# Activity
Two lines below mark the span: the one containing "The image size is (980, 307)." and the one containing "Given: Switch to the 资金 tab". Set down both, plus every line between, exactly as they stand, and nothing else.

# Records provided
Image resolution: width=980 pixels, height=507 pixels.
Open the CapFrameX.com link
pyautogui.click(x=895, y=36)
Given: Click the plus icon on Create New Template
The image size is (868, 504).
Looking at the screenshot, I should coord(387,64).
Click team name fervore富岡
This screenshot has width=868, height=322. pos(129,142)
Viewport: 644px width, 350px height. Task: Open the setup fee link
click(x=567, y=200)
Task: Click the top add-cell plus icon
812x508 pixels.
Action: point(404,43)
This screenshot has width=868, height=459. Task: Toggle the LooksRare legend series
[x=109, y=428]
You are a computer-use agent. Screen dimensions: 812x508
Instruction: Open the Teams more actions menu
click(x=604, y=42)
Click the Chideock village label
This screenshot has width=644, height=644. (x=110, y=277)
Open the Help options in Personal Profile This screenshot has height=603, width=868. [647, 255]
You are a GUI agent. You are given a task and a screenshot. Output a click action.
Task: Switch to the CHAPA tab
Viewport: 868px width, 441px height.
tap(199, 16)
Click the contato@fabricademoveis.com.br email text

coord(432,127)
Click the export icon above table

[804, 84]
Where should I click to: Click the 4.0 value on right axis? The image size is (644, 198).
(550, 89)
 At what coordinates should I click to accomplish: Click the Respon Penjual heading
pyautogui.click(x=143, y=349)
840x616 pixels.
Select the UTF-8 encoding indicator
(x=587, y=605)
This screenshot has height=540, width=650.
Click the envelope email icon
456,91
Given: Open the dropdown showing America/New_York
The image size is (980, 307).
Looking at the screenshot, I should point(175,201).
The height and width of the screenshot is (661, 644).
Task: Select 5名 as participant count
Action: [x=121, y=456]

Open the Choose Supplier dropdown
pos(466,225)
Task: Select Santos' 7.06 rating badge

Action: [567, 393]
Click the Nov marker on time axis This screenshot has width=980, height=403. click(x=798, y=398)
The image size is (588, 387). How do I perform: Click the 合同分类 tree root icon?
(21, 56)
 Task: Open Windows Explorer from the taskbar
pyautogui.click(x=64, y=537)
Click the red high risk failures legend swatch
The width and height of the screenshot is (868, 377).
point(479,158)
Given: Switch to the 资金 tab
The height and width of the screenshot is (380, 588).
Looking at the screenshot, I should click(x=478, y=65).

# Written response
The image size is (980, 307).
Looking at the screenshot, I should point(175,201).
The height and width of the screenshot is (661, 644).
Task: Select 5名 as participant count
Action: [x=121, y=456]

Open the Choose Supplier dropdown
pos(466,225)
Task: Select Santos' 7.06 rating badge

Action: [567, 393]
Click the Nov marker on time axis This screenshot has width=980, height=403. click(x=798, y=398)
The image size is (588, 387). How do I perform: Click the 合同分类 tree root icon?
(21, 56)
 Task: Open Windows Explorer from the taskbar
pyautogui.click(x=64, y=537)
Click the red high risk failures legend swatch
The width and height of the screenshot is (868, 377).
point(479,158)
Given: Switch to the 资金 tab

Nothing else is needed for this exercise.